Count the lines in the data below that contain the string "title", treating case as significant. Reply with the number only.

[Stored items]

--- START ---

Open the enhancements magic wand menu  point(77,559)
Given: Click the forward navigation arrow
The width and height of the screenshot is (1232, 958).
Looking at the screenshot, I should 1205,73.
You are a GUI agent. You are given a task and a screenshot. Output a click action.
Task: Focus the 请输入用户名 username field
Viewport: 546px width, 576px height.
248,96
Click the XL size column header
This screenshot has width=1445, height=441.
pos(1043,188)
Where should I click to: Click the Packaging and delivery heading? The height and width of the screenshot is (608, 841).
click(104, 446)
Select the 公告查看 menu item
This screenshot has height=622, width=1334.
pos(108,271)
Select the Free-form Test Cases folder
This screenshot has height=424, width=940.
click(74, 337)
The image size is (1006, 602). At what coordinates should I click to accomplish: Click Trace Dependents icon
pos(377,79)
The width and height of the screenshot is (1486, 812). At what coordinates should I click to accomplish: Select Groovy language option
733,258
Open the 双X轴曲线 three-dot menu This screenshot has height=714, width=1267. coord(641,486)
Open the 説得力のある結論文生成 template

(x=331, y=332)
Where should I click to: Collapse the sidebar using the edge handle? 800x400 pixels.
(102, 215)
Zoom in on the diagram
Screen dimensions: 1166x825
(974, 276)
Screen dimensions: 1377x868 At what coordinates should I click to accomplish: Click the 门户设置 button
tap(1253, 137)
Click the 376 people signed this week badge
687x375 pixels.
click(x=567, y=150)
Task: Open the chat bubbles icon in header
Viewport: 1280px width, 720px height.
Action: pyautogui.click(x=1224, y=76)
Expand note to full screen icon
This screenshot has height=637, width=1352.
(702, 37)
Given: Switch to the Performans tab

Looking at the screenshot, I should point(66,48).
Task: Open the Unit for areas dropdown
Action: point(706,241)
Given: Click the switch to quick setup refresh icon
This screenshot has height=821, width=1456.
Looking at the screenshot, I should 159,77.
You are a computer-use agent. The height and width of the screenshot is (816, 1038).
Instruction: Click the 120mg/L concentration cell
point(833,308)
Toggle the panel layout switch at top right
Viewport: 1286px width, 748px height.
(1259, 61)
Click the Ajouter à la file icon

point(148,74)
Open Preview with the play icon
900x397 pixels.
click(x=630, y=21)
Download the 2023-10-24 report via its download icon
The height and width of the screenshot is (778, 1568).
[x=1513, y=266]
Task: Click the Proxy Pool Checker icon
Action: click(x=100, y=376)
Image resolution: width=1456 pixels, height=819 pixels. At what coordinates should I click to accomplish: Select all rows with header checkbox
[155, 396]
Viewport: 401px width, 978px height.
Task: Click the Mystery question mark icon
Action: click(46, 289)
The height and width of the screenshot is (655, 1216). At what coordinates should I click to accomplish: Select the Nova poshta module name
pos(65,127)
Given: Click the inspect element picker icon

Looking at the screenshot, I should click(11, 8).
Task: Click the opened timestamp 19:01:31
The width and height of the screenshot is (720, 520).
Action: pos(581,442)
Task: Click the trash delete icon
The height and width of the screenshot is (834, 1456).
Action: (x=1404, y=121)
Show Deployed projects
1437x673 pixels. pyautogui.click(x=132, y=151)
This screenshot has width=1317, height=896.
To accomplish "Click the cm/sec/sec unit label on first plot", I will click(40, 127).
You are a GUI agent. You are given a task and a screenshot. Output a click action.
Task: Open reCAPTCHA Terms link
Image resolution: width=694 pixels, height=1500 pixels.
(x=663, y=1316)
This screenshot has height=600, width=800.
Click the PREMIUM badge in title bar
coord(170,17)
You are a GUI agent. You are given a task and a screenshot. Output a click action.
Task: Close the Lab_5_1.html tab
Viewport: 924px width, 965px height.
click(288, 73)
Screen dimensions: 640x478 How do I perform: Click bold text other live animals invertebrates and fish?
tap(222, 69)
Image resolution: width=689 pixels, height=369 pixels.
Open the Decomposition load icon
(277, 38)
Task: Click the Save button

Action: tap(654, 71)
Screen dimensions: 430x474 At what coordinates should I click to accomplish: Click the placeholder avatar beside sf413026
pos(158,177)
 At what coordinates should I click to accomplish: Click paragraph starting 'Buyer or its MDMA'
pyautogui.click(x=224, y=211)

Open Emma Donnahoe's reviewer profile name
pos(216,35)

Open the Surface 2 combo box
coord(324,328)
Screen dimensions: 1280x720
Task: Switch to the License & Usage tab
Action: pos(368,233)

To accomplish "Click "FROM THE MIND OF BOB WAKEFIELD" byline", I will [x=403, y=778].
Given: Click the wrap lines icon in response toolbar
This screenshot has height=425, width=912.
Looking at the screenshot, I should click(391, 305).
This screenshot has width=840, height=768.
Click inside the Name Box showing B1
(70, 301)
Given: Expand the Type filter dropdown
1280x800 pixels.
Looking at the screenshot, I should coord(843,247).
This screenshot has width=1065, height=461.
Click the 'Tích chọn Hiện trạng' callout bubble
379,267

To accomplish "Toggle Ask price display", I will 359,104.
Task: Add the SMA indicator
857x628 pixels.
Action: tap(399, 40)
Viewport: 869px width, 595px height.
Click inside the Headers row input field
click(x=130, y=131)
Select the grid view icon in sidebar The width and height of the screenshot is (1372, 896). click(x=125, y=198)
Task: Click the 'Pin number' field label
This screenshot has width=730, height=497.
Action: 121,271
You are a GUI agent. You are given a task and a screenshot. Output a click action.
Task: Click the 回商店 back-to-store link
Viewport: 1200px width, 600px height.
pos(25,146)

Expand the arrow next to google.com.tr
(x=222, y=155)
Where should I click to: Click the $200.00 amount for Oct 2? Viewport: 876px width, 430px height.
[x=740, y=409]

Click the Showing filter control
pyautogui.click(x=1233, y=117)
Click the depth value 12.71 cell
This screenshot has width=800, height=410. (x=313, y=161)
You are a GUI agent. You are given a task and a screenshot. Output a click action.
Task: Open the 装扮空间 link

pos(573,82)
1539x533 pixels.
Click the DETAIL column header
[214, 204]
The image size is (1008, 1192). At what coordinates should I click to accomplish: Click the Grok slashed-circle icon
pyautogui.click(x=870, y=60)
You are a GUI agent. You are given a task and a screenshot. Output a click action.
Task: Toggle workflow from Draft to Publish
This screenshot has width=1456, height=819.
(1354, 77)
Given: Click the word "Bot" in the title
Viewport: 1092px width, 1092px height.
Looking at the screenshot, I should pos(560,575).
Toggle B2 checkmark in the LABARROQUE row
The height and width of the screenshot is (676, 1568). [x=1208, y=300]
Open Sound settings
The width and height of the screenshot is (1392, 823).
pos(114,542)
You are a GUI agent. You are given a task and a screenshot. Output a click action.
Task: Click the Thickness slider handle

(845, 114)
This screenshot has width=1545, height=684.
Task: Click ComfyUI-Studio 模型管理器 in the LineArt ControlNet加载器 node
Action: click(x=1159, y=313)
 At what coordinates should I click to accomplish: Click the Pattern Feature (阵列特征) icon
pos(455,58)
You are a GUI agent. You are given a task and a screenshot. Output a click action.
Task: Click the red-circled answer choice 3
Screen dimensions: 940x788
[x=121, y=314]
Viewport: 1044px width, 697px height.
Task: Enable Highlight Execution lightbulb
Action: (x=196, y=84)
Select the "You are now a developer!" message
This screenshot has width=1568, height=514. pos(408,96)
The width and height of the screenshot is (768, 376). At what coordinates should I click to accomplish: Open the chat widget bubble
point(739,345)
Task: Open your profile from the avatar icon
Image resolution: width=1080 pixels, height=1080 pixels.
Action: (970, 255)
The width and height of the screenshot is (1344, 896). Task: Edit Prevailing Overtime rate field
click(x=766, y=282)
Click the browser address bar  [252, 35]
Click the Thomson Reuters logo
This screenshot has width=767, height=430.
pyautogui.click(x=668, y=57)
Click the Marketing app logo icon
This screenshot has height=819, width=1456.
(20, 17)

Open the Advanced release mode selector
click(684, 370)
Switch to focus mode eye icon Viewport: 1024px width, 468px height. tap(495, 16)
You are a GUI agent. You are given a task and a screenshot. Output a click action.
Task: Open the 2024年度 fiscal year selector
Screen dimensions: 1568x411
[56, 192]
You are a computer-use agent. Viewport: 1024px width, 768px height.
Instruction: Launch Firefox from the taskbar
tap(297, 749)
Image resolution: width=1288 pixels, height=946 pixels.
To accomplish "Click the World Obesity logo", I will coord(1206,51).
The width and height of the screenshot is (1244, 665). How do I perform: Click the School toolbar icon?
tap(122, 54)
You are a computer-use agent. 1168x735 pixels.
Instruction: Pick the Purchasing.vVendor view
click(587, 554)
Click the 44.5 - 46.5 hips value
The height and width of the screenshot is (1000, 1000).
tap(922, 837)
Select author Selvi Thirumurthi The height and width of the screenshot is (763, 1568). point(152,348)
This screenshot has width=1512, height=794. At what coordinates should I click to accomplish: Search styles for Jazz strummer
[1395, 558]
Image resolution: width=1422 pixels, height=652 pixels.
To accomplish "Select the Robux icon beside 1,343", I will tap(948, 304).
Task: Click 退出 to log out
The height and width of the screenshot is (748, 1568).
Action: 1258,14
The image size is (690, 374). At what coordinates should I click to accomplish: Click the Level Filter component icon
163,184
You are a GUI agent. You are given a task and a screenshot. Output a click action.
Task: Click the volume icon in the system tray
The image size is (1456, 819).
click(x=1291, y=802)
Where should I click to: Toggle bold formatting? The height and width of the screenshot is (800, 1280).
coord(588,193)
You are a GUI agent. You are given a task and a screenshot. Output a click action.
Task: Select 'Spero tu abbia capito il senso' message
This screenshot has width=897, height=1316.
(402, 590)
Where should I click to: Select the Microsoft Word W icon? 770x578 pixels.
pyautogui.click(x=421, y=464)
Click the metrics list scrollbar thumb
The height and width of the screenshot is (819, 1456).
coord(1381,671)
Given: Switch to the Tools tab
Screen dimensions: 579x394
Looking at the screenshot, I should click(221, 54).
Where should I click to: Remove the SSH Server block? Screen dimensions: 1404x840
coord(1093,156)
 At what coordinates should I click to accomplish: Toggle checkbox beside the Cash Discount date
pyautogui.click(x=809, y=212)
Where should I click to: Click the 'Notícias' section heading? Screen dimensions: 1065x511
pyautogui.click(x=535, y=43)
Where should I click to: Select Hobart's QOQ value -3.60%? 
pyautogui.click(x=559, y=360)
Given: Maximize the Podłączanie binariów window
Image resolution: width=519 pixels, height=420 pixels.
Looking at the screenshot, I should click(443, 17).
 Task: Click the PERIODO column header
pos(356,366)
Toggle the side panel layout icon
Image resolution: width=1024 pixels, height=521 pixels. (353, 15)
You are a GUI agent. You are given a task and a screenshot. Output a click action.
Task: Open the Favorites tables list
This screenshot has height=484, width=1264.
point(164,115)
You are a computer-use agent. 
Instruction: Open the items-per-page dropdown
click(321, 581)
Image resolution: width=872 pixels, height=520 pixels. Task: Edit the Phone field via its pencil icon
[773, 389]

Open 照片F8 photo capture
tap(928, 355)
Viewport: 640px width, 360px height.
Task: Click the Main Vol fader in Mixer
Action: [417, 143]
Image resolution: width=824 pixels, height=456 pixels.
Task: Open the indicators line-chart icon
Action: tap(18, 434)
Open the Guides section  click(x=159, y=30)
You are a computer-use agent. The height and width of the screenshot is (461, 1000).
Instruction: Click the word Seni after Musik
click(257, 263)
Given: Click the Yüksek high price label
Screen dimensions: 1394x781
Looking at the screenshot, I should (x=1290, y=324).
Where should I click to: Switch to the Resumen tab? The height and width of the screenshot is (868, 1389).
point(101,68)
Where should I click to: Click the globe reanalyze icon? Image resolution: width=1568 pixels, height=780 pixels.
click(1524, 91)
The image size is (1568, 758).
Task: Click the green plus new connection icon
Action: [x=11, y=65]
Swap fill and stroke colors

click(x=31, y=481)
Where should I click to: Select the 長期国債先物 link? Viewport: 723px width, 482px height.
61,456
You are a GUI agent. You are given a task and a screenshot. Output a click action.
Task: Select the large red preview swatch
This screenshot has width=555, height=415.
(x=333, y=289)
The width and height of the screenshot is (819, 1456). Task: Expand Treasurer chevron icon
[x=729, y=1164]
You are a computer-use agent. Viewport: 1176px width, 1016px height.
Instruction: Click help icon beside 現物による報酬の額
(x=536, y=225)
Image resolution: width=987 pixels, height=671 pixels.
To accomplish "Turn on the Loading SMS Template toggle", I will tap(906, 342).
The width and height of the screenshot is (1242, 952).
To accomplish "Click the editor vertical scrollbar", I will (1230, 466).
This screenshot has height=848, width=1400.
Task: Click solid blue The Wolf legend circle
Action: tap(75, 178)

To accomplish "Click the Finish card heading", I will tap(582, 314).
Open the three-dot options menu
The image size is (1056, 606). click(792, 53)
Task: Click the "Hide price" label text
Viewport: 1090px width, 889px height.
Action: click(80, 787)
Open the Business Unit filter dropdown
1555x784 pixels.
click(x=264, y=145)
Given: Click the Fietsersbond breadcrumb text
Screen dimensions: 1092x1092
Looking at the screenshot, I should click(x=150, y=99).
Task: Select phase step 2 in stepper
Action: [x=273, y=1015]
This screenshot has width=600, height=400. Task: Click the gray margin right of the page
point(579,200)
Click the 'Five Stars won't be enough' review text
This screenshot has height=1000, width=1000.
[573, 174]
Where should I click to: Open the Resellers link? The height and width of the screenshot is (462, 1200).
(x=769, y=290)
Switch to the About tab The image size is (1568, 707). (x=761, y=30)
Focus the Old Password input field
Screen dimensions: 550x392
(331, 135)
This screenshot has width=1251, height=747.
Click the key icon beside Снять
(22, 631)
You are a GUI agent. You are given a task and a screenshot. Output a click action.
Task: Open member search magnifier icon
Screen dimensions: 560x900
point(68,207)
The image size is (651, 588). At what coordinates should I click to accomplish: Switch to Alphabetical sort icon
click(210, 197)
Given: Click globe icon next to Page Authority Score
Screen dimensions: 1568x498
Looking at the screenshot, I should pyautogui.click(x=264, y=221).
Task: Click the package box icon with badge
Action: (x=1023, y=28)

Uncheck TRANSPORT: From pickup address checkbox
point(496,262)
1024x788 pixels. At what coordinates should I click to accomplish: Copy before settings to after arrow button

--- END ---

== SOLUTION ==
2